La bataille contre la désinformation est-elle donc déjà perdue ? Absolument pas ! Nous recommandons trois nouvelles orientations aux entreprises technologiques pour s’attaquer à ce problème :

Fournir du contexte

Les recherches montrent que lorsque les utilisateurs sont confrontés à un verdict concernant une information, ils veulent savoir pourquoi. Ils veulent également savoir qui a pris cette décision. Le contexte peut modifier le sens d’un élément d’information. Le fait de savoir où une information a été publiée peut changer le point de vue des gens à son sujet, par exemple entre The Onion (un site d’information satirique populaire) et le New York Times. 

Sur les réseaux sociaux, nous faisons souvent confiance aux intervenants en fonction de leurs références (comme leurs titres professionnels et leurs affiliations à différents groupes). Débusquer les informations concernant les entités en ligne, leurs activités et les personnes avec lesquelles elles sont connectées peut prendre beaucoup de temps à un utilisateur lambda. C’est là que les approches techniques automatisées peuvent accélérer le processus de collecte et de synthèse des données. Toutefois, le véritable défi consiste à présenter les données de manière à convaincre les utilisateurs. 

En collaboration avec Georgia Tech, nous avons développé un moyen de visualiser la connectivité des hyperliens entre les sites web. Notre étude auprès de 139 utilisateurs a démontré que la connectivité des hyperliens aide la majorité des internautes à évaluer la fiabilité d’un site web et à comprendre comment le site peut être impliqué dans la diffusion de fausses informations. 

Ralentir la diffusion

Les plateformes de réseaux sociaux s’efforcent d’endiguer la désinformation virale, alors qu’elles sont conçues pour favoriser la prolifération des contenus qui stimulent l’engagement des utilisateurs. La désinformation augmente souvent l’engagement des utilisateurs et devient donc virale avant que la vérification des faits ne puisse les rattraper. En effet, les fausses informations se propagent davantage sur Twitter que les informations vérifiées.  Les recherches montrent que le fait d’informer les utilisateurs sur un contenu inexact peut contribuer à ralentir sa propagation. Des études montrent aussi que le fait de sensibiliser les utilisateurs aux inexactitudes du contenu qu’ils lisent contribue à en ralentir la propagation. Toutefois, les mises en garde ne peuvent à elles seules que réduire légèrement la propagation de la désinformation ; elles ne l’arrêtent pas pour autant, comme le montre l’étude de Facebook. Sur Twitter, les interventions lourdes, telles que le blocage pur et simple du contenu, ont été plus efficaces pour limiter la diffusion que les interventions modérées (telles que l’affichage d’avertissements).

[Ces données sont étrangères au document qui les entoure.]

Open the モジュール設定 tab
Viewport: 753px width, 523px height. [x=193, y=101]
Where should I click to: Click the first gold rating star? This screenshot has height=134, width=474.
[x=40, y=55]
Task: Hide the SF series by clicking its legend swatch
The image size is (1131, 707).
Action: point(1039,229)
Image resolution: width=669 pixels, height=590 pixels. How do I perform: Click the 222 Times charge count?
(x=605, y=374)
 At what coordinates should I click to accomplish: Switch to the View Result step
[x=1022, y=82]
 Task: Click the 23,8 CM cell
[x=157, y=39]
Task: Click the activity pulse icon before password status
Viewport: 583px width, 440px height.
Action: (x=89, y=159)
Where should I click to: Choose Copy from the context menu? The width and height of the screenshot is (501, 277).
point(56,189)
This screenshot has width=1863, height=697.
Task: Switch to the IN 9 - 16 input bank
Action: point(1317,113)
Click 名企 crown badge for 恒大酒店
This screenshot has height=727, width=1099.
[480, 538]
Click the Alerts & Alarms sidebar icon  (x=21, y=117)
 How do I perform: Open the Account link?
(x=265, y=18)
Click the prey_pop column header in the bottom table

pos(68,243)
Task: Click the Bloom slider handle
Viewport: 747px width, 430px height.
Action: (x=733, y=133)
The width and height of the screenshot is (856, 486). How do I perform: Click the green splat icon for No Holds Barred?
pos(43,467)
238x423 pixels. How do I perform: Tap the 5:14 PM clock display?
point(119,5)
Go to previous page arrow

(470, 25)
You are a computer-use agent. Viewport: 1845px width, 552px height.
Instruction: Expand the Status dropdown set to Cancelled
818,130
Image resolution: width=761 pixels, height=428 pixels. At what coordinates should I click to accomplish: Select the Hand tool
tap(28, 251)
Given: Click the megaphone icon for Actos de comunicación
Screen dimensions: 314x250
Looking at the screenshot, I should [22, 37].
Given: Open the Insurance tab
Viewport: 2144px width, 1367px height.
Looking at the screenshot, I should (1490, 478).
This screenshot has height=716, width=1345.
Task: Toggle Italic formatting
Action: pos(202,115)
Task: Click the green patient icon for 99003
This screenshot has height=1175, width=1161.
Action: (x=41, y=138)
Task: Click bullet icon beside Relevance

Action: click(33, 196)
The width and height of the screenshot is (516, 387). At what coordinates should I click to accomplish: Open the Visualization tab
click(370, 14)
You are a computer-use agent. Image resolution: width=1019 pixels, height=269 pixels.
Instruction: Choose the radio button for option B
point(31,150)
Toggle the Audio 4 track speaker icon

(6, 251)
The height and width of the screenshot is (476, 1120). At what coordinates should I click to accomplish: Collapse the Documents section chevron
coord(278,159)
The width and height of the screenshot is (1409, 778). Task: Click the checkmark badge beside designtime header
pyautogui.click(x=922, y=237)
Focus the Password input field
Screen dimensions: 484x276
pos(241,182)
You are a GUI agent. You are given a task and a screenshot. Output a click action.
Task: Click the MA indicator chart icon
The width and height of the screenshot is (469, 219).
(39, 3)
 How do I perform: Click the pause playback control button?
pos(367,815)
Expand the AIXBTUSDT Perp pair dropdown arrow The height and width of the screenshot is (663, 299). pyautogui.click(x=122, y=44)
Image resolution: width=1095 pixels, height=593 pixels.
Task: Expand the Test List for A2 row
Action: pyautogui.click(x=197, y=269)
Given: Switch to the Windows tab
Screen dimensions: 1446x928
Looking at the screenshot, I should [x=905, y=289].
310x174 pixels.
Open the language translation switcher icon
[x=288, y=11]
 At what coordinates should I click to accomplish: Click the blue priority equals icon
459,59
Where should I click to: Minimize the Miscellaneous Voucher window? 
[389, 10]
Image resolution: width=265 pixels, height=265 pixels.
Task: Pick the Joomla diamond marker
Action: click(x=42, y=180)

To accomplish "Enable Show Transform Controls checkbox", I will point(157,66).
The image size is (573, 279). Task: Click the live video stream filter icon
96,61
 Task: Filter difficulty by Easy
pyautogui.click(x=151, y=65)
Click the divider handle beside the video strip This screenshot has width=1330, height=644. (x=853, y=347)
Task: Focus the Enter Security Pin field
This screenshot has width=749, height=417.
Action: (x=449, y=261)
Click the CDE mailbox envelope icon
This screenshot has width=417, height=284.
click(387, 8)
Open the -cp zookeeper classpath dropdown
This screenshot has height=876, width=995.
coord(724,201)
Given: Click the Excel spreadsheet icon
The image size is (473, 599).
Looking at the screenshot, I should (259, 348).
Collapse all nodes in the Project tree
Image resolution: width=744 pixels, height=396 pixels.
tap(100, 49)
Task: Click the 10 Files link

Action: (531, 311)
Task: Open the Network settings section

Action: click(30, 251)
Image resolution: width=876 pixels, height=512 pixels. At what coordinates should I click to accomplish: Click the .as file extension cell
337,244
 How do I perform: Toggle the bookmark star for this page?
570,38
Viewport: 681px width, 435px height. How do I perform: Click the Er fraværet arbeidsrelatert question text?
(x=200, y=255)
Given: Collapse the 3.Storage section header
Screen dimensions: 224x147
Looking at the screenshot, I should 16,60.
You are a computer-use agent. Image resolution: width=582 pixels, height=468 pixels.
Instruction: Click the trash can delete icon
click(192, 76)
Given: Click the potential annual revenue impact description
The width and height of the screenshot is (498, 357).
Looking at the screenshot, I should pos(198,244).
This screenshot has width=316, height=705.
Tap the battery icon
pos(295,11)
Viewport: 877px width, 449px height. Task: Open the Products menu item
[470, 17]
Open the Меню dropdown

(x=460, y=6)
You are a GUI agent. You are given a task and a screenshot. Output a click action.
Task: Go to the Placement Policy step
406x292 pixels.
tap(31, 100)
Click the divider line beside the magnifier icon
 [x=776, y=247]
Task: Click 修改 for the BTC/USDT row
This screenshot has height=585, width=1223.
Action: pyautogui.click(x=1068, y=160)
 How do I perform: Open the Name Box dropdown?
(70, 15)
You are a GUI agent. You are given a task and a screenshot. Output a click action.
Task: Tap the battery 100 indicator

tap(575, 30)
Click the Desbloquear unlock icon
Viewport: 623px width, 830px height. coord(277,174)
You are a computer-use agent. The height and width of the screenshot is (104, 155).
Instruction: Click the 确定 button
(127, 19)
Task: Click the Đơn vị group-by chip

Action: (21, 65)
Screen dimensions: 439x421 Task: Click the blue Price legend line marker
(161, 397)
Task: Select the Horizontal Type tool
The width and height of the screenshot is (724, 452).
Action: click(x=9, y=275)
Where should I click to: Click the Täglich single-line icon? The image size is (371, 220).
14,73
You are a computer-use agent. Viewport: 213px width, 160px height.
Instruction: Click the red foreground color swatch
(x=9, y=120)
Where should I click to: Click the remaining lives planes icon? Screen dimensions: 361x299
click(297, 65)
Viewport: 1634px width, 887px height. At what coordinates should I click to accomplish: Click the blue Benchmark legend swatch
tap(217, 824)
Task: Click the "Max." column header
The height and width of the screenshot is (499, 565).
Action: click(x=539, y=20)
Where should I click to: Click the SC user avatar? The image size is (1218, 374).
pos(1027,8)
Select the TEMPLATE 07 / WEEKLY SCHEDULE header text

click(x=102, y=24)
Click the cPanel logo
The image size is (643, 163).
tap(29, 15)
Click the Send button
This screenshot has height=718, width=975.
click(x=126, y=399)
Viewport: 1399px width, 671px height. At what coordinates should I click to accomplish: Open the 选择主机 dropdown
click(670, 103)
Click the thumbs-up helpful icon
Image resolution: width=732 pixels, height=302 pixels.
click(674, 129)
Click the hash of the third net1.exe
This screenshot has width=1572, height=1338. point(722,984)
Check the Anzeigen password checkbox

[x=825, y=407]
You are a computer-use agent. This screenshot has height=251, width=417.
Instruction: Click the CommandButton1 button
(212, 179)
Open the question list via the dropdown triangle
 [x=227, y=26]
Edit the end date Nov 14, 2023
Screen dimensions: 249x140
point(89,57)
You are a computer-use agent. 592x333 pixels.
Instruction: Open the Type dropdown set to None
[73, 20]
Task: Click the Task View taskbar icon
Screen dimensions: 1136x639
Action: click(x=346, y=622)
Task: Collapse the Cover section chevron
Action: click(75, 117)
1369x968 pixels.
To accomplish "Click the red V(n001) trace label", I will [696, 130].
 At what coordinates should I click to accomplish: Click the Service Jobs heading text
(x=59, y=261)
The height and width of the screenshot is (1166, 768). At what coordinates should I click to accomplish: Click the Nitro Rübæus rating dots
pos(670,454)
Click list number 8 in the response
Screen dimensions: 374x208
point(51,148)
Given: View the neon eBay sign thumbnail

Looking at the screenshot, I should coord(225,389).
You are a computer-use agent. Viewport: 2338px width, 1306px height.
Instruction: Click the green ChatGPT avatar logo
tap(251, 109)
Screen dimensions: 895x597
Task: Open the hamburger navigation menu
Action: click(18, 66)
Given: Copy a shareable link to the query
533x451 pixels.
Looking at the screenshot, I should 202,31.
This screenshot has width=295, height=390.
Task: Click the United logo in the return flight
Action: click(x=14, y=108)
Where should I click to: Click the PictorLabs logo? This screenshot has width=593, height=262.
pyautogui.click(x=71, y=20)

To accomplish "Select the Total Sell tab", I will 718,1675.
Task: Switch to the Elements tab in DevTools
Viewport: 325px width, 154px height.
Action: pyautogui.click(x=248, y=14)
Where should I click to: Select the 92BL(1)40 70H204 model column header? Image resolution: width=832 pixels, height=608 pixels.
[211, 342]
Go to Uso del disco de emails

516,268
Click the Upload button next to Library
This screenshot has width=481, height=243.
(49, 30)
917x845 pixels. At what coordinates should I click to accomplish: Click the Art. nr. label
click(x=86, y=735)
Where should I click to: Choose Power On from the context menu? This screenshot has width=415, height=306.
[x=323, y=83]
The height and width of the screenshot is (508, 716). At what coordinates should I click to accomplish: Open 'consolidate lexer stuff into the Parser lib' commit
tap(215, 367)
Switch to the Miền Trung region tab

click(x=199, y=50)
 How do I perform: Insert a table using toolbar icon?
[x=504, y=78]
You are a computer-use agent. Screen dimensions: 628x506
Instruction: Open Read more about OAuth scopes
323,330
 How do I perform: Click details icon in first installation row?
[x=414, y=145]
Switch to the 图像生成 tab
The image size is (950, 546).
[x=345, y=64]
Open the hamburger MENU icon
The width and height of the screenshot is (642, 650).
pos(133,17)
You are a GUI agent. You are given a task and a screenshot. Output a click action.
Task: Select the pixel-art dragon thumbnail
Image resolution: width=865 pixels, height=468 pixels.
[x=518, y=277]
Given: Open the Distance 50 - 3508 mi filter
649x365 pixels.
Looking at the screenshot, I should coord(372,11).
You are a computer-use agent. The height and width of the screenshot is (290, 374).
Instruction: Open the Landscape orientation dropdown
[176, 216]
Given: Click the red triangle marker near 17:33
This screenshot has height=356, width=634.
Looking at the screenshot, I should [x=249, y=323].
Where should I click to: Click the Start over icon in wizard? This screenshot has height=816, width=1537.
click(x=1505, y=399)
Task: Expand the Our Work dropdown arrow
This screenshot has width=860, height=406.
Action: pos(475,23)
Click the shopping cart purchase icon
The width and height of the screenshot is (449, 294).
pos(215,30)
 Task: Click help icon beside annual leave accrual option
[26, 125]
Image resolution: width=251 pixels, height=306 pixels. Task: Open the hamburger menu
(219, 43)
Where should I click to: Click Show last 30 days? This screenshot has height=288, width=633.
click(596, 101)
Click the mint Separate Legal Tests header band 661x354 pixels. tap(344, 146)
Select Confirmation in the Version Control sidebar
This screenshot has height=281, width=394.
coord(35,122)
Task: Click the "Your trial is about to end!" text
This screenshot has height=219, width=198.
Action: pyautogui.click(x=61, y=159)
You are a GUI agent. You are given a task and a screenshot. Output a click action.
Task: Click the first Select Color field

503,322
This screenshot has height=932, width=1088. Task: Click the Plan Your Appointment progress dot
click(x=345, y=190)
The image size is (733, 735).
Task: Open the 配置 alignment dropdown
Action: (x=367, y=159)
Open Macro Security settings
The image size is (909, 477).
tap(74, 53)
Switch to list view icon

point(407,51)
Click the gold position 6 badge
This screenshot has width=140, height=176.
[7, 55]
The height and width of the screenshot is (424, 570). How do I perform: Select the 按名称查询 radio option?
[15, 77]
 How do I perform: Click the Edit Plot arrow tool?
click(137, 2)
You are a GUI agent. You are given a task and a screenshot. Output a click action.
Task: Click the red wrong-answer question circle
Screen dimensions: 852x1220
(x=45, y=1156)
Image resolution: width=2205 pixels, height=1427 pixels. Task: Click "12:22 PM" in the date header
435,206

Obtenir le consensus de la communauté

Le problème le plus urgent en matière de désinformation est celui de son identification rapide. Le marquage manuel ne peut pas suivre le rythme de la désinformation virale. Le catalogage automatisé pourrait être utile, mais il est facile à contourner en modifiant légèrement le contenu. 

Pour faire face à la désinformation, une approche semi-automatique est nécessaire, dans laquelle des systèmes basés sur l’apprentissage automatique pourront détecter les informations potentiellement nuisibles qui seront étiquetées par de nombreux utilisateurs réguliers d’Internet. Des systèmes automatisés pourront ensuite aider à synthétiser les évaluations fournies par la communauté. De nombreuses questions ouvertes doivent être résolues pour mettre en œuvre un tel système, notamment comment convaincre les utilisateurs de participer à un étiquetage précis et comment protéger le processus de marquage contre les acteurs malveillants.